Urban frogs use drains as mating megaphones

This month saw a press release about some very peculiar frog behavior, that even made it into the mainstream media. Scientists discovered that frogs living in the urban parts of Taiwan make clever use of manmade storm drains during the mating season to amplify their love serenade.

A Mientien tree frog (Metaphrynella sundana) in its natural habitat. Credit: Brandon Po-Han Chou

A Mientien tree frog (Metaphrynella sundana) in its natural habitat. Credit: Brandon Po-Han Chou

The males of the tiny Mientien tree frog (Metaphrynella sundana), native to Taiwan,  congregate during the mating season in leks (groups) to compete for fertile females. A research team found, in a suburb of Taipei, that males preferentially come together in open concrete drains along roads, different from their natural habitat of ponds. When they recorded the songs of the males they found that songs were on average 4 dB louder than calls from frogs outside these drains and that all 13 notes they use, would tend to last 10% longer. The research team analyzed the densities of male frogs inside these manmade drains and in plots outside the drains and found more than three times as many frogs inside compared to outside the drains. This suggests these male tree frogs are deliberately selecting  the storm drains as stage for their songs. As Mark Bee, a biologist at the University of Minnesota, told Nature.com, “this is perhaps the first study to show that an animal preferentially uses human-made structures to potentially enhance the sounds of its vocal communication signals”.  He added, “these males could be taking advantage of the enhanced acoustics in drainage ditches to outdo their competition”.

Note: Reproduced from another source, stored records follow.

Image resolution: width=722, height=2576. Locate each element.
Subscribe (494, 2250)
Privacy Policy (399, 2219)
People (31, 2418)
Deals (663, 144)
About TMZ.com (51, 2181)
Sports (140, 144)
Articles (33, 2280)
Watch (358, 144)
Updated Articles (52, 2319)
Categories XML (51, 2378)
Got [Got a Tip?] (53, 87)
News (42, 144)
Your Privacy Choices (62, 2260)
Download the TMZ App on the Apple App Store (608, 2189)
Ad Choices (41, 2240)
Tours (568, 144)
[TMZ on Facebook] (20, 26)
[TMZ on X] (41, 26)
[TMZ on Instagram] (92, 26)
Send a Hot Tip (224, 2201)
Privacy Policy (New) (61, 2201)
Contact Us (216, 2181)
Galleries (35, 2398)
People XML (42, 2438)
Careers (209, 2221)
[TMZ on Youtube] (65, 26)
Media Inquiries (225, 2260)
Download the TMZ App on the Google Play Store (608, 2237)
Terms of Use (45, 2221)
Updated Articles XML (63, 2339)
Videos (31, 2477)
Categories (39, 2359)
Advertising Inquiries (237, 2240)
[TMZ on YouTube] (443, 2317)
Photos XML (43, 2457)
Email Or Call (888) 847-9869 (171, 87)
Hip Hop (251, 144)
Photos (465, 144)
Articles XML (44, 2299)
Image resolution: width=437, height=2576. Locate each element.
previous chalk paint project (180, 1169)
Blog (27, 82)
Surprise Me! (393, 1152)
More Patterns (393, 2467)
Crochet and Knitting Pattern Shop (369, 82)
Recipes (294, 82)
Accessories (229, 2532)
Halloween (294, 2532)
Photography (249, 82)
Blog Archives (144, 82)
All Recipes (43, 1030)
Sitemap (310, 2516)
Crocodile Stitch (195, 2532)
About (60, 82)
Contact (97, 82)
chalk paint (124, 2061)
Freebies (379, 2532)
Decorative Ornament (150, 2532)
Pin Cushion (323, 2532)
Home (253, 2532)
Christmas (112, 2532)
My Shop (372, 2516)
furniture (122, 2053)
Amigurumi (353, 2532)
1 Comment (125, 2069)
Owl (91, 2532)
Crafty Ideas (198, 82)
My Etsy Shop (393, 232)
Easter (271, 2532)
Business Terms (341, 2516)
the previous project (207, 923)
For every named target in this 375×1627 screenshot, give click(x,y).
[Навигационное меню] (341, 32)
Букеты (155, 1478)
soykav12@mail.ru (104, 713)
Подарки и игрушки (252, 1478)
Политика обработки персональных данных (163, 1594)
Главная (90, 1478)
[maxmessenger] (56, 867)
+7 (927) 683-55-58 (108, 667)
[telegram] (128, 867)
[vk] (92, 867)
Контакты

However, it hasn’t been shown yet that the amplification of their song also provides the males frogs with more mating success. So it would be too soon to suggest they really use the storm drains, because their longer and louder songs make them more attractive to females. Predator-avoidance might be another reason why these males preferentially hide out in these structures. First these alternative hypotheses have to be ruled out.